The Link Between Childhood Bullying, Depression, and Well-Being

According to the CDC, one in five high school students report being a bully victim. Bullied kids are susceptible to physical, social, emotional, academic, and mental health problems. They can experience fear, anxiety, loneliness, depression, and long-term damage to self-esteem. These effects can carry it into adulthood; some may even seek revenge through violent measures. A case study of shootings found all but two cases studied between 1995 and 2001 involved ostracism, romantic rejection, or classic bullying.

Bullying isn’t just harmful to the victims; 60% of middle school boys who were bullies had at least one criminal conviction between the ages of 24 and 35. Bullying is incredibly pervasive and toxic for everyone involved. But it’s preventable. As kids have been back in school for a few months, you must watch out for signs of bullying and remain vigilant to protect your children’s mental and physical health.

What Is Bullying?

The definition of bullying varies, but it’s ultimately a power imbalance between individuals or groups, whether perceived or actual. Bullying behaviors can include:

  • Spreading Rumors
  • Teasing, Name Calling, or Insulting
  • Threatening or Physical Intimidation
  • Physical Harm: Tripping, Hitting, Pushing, or Spitting
  • Stealing or Destruction of Personal Property
  • Coercing Victims To Do Things They Don’t Want To Do

Bullying doesn’t have to occur in person; one in six high school students reported cyberbullying. An unfortunate development in this digital age, cyberbullying victims can experience anything from direct offensive or abusive comments to harmful rumors circulating about them all from their supposed safe place in their own room.

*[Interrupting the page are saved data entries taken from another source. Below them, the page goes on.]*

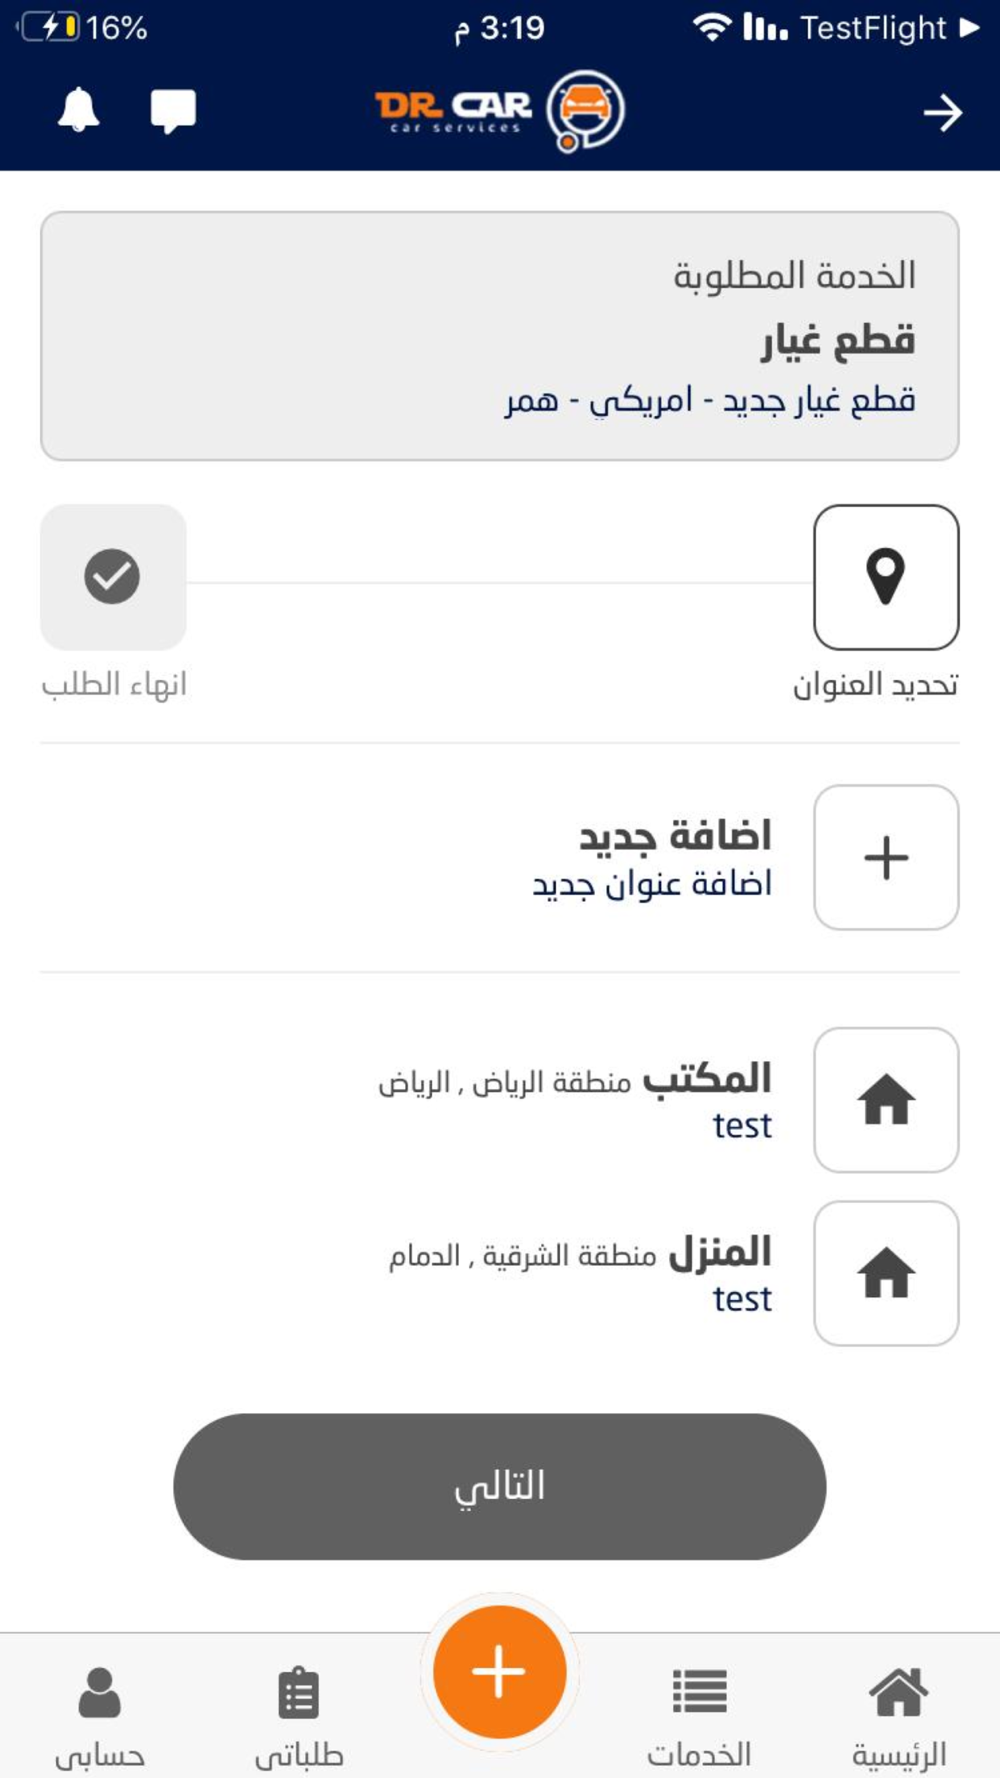The width and height of the screenshot is (1000, 1778).
Task: Tap the requested service قطع غيار card
Action: [x=500, y=336]
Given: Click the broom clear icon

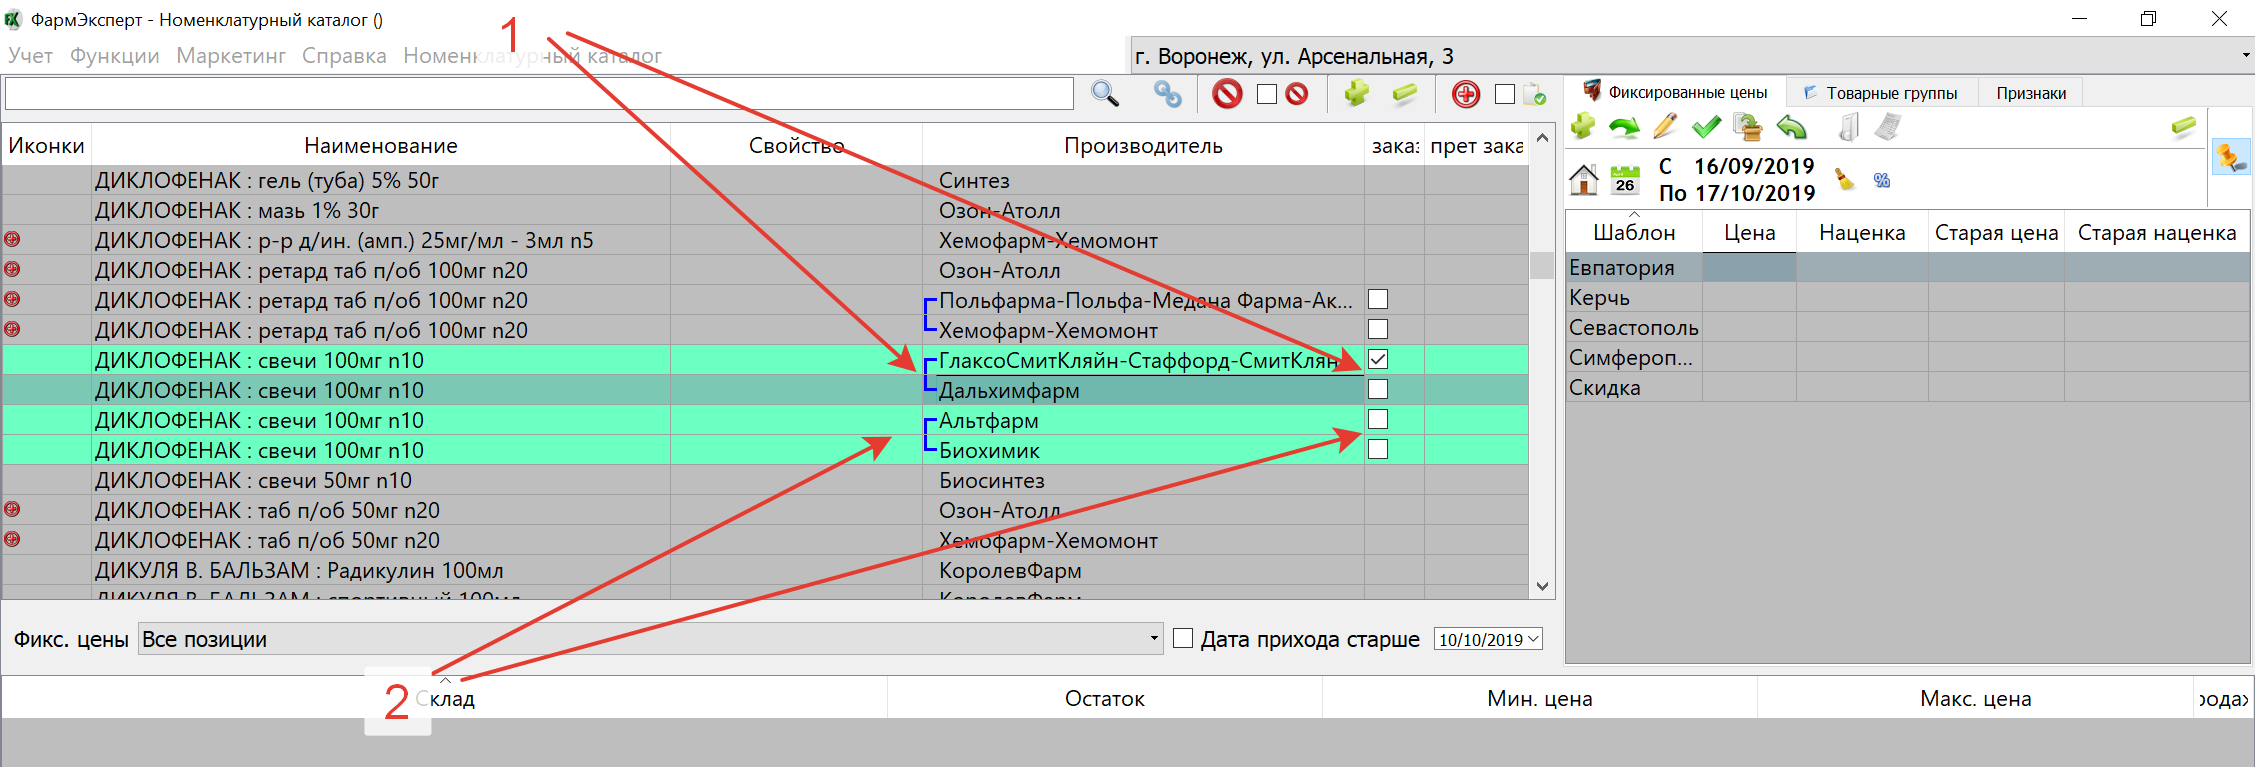Looking at the screenshot, I should 1844,180.
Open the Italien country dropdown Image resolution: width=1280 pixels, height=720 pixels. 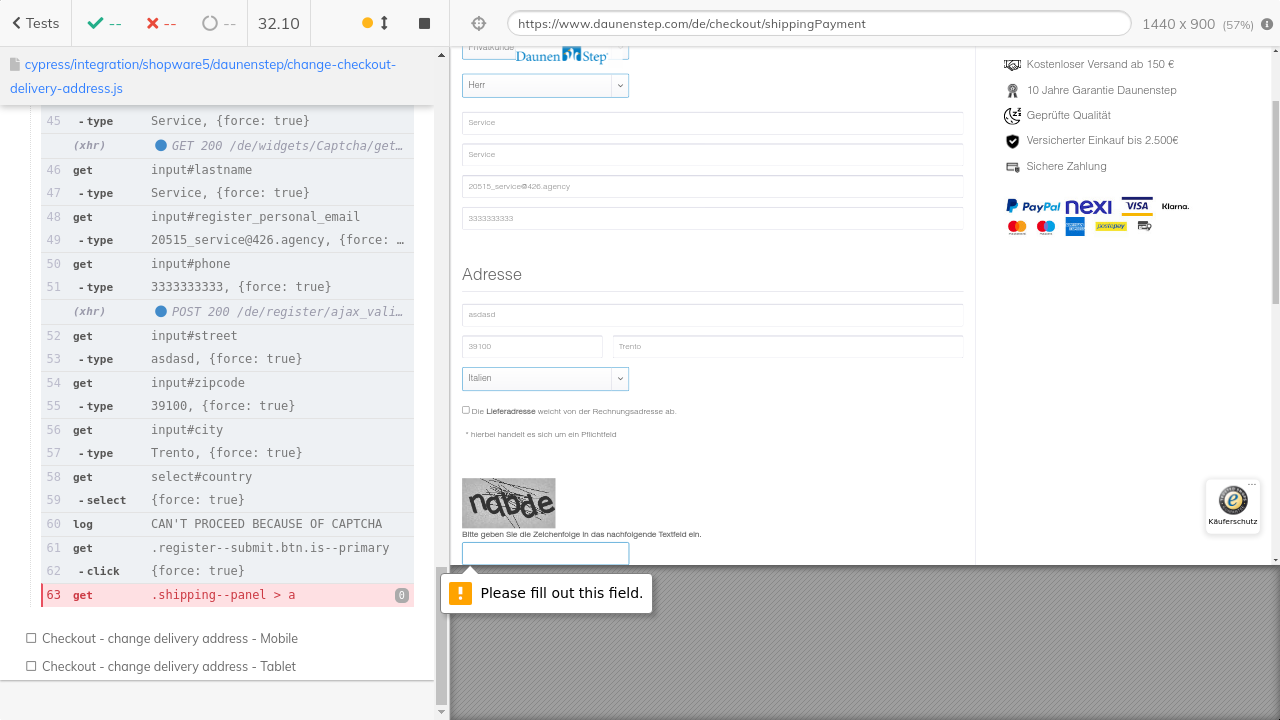point(545,378)
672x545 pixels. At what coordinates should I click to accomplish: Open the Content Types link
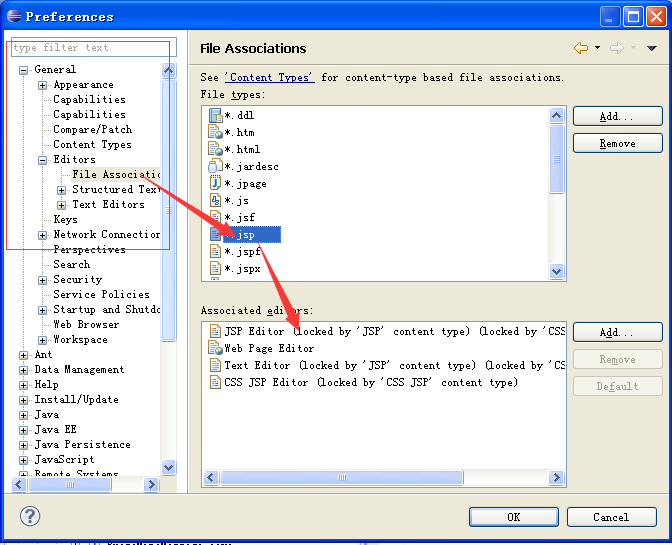coord(269,77)
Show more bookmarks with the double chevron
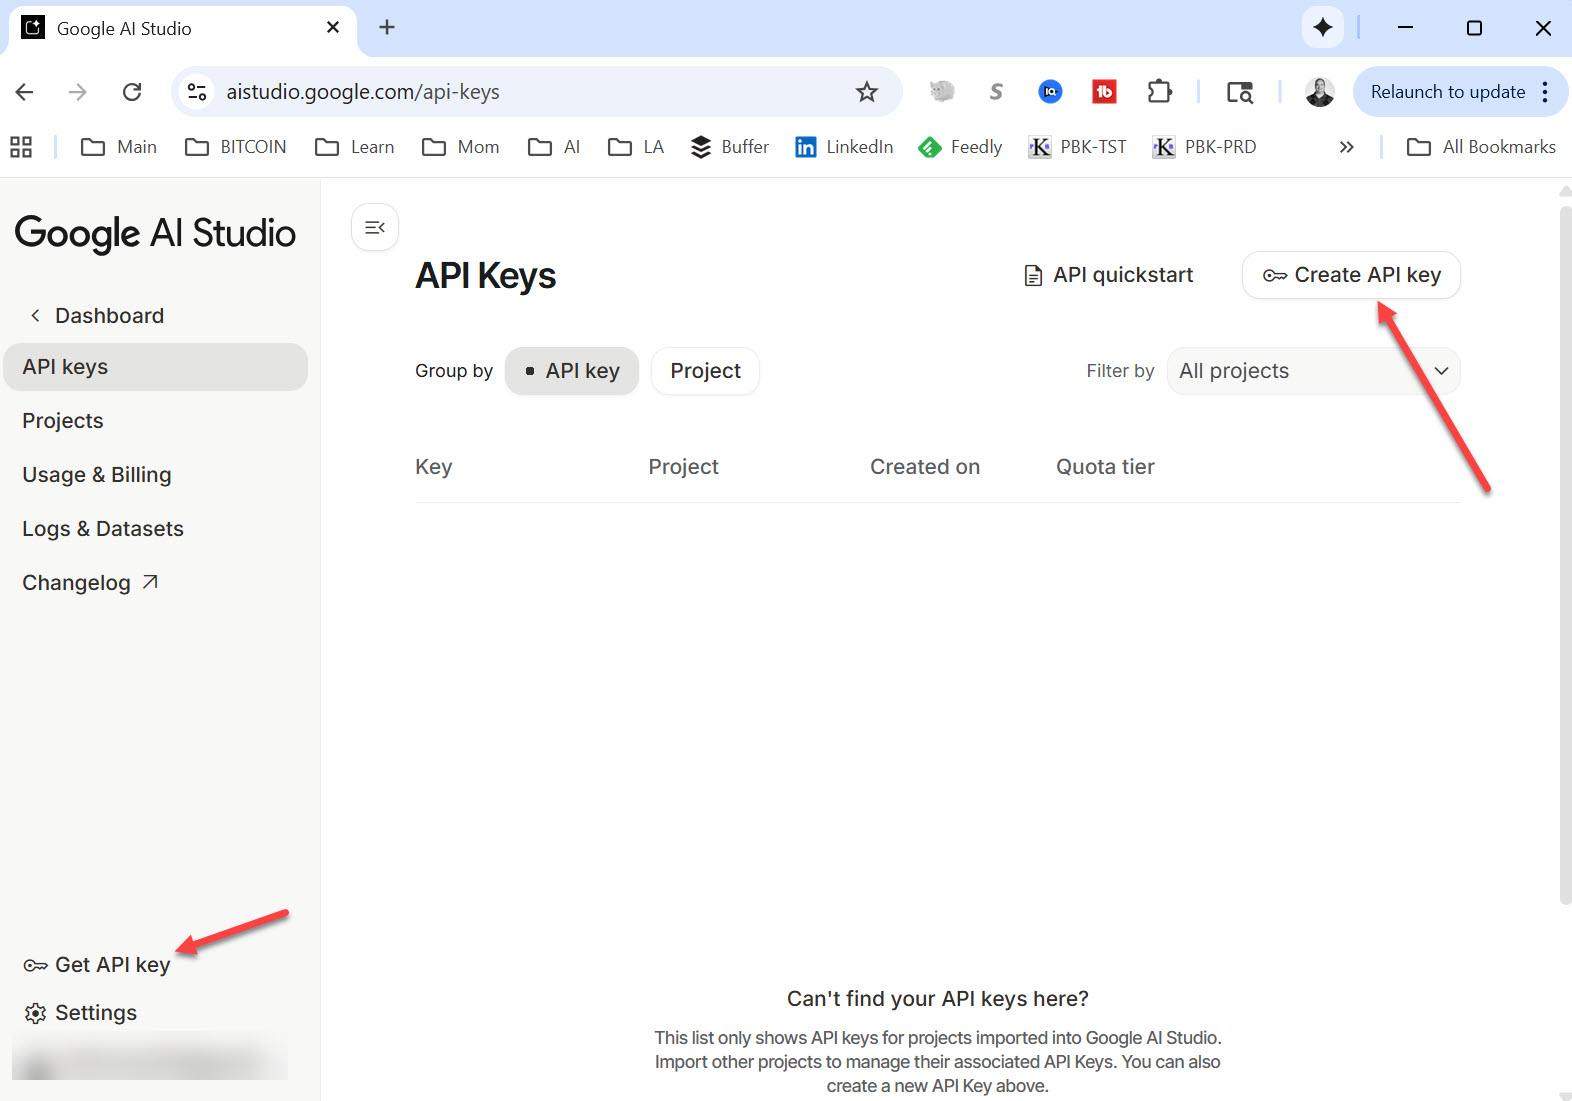The image size is (1572, 1101). tap(1346, 147)
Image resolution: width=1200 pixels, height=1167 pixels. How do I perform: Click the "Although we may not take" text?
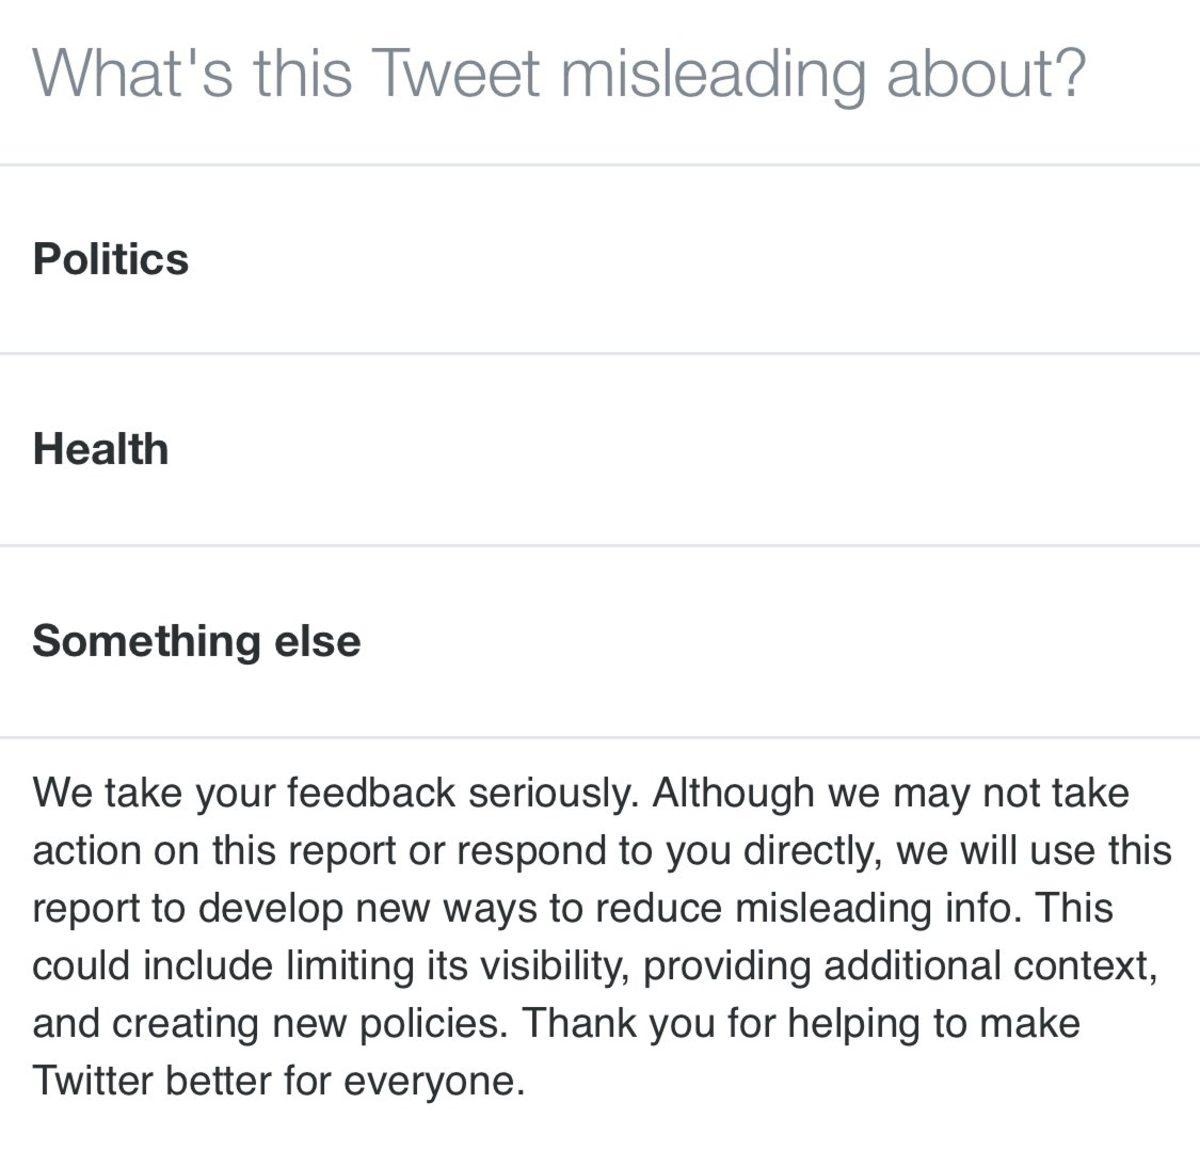pos(890,793)
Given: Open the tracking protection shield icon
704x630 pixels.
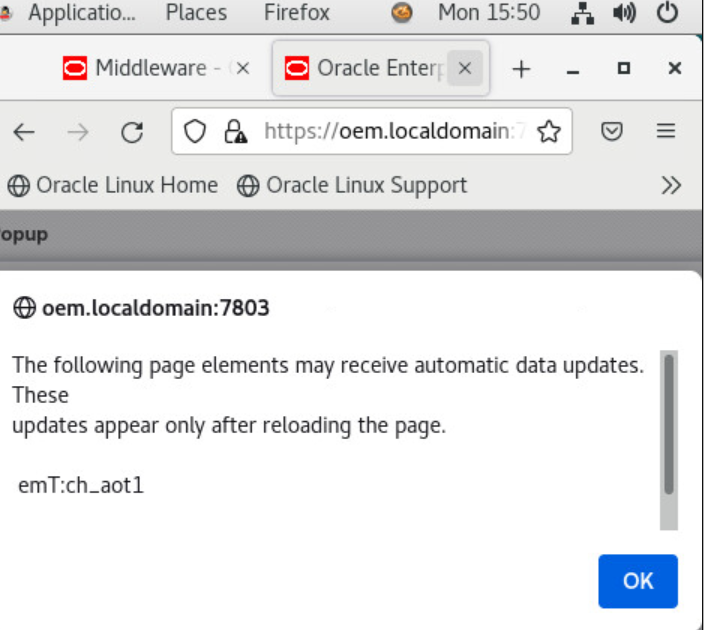Looking at the screenshot, I should (x=196, y=131).
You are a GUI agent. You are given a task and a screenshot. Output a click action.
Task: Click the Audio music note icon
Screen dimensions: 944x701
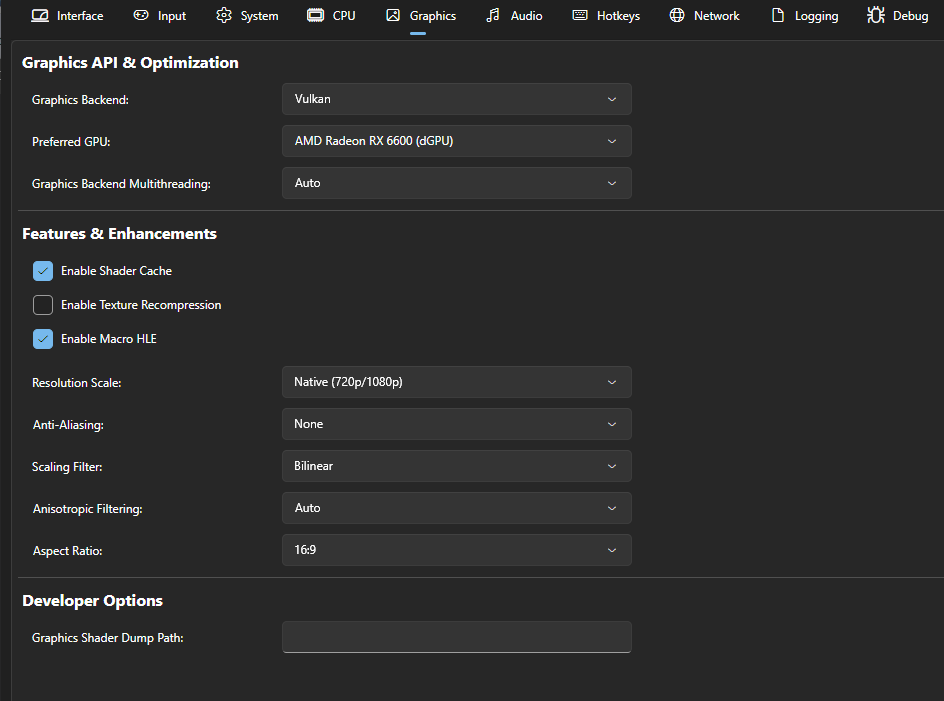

How Bullying Leads To Depression

Bullying in any form takes a psychological toll. Anyone on the receiving end of bullying can experience powerlessness, worthlessness, and isolation–all hallmarks of depression. These feelings of isolation can cause children to withdraw from future social interactions, fearing further ridicule or mistreatment. As social creatures, we all crave social connection and support. This somewhat forced isolation can contribute to depression or the development of another mental health issue.

Bullying will also distort your self-image. If someone repeatedly makes you feel unworthy and unlikeable, you will start to believe it’s true. This low self-esteem can create long-lasting emotional wounds that sometimes never fully heal, contributing to depression at any point in your life.

Bullying And Depression Are A Vicious Cycle

Bullying isn’t only overt and obvious toxic behaviors. It’s all about how the victim perceives and copes with specific interactions. For example, a person known for their obnoxious teasing affects people differently. When they interact with a confident individual with healthy coping mechanisms, this person can easily shake it off. When they mistreat a person lacking the emotional tools to manage the teasing effectively, the teasing creates stress and trauma for that individual. Whether that was the intent or not, it’s bullying.

This is how depression and bullying feed into each other. Children struggling with depression, self-worth, and other mental health problems can lack the coping mechanisms to deal with bullying. They are often perceived as easier targets if the bullying is also purposeful, subjecting them to further run-ins. This trauma can perpetuate and worsen depressive feelings, leading to a vicious cycle. Here are some steps to help:

  1. Recognize The Signs
  2. Watch out for obvious signs of bullying like unexplainable injuries, repeated accidents, maimed belongings, or frequently losing personal belongings. Other symptoms include frequent headaches or stomach aches, avoiding friends or social situations, declining in grades, skipping school, or faking illnesses to stay home. Skipping meals or binging; kids may come home hungry as they skip school lunch, a popular time to be a bully target.

  3. Foster A Supportive Environment
  4. A strong support network of friends, parents, and teachers acts as a protective factor against bullying. They can act as a buffer or provide intervention or backup when bullying occurs.

  5. Maintain Open Communication
  6. When children do not feel safe enough to open up about what’s happening to them, it’s very likely the bullying will culminate in depression. Encouraging children to communicate their experiences and feelings well before any bullying occurs provides a healthy coping mechanism that will lessen the effects and help you identify bullying behavior earlier. You can help and intervene earlier and more effectively.

  7. Seek Professional Help
  8. Bullying and depression can become so bad that children consider and attempt self-harm or suicide. If you notice signs of bullying or depression, seek professional help before it gets that bad. Children will always benefit from having an outlet to express themselves, learning healthy coping skills, and learning tactics to deal with bullying behaviors. Talk therapy is one way to help.

Alternative depression treatment options are another way to break the cycle of bullying and depression if it’s reached a clinical level. Remember, it’s never too late to deal with your depression due to bullying, even if you’re an adult. TMS brain stimulation is an excellent option that can target depression, anxiety, and PTSD from bullying in your childhood.